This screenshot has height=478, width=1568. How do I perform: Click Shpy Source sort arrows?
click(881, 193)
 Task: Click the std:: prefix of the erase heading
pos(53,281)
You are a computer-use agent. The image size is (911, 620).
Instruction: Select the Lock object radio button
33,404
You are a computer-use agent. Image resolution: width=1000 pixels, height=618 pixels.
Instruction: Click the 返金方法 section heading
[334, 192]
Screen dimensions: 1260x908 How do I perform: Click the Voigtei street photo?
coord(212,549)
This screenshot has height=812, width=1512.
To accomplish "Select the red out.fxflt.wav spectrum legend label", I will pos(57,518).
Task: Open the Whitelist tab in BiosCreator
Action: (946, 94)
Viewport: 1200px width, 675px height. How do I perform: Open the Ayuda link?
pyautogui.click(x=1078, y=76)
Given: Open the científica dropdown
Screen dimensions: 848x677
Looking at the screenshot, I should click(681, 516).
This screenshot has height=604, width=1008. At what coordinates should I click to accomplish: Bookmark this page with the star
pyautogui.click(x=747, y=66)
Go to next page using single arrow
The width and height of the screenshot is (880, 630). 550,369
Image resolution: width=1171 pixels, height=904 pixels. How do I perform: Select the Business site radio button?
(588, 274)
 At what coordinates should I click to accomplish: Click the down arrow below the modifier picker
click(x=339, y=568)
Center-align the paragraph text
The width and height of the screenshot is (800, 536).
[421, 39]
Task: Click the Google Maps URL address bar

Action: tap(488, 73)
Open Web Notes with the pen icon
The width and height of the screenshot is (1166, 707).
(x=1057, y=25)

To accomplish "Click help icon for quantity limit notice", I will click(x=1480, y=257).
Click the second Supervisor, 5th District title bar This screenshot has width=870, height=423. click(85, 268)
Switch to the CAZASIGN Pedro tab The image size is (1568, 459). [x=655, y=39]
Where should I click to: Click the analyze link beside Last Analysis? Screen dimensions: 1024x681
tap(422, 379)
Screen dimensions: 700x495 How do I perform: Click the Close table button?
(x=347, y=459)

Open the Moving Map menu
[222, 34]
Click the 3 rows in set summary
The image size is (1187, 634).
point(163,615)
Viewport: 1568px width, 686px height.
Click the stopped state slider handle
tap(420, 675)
====
About this task:
Report every line in the data that holds "computer", copying each one.

Answer area:
You are a computer-use agent. The image size is (911, 620).
You are a computer-use agent. Image resolution: width=1000 pixels, height=618 pixels.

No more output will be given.